To her

I have learnt. And now I know better. Perhaps it was all in the plan. That I'll emerge knowing who I should love most. ...

I have learnt. And now I know better.


Perhaps it was all in the plan.
That I'll emerge knowing who I should love most.

There's only one person worthy of giving my all to the way I did. And that person, I've neglected for as long as I can remember.
Giving herself to others, thinking she had more than was needed. But there came a point she even started pouring out her soul and she didn't realize.

She's the one I've been comparing to others everyday, picking out her flaws, telling her she is not good enough. And that she is worthless, ugly, dumb, you name it.
She's the one who cries everyday, in public, at work, to sleep, in the shower. She has been drowning in pain and confusion, yet for a very long time I did nothing to stop it.
She tries so damn hard, I see it all. She struggles to fight for her place, and whenever she is knocked down she always climbs back unto her feet.
She may hide her tears from others, but she can't ever hide from me, I know everything she feels. And it's a torment I wouldn't wish on anyone. It's so atrocious, it just isn't supposed to exist.
Oh yes, she has made mistakes, grave ones, now she understands that she has no right to hope to change anyone except for herself. She has learnt that there is so much more in the world that she still has no inkling about.

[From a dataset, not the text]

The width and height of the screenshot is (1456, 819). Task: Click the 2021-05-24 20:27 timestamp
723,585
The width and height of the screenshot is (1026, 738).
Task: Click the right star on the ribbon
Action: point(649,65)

Finally, she has stopped crying now. And she's started feeling genuinely happy sometimes.

I feel she deserves so much more.
Starting with a post of her own here, for herself. it's been too much about others, others, others.


This girl, smiling back at me in the mirror now, I don't find her ugly or unworthy anymore.
Because I have gotten to know her better, and I will learn to love her, protect her to my very last breath.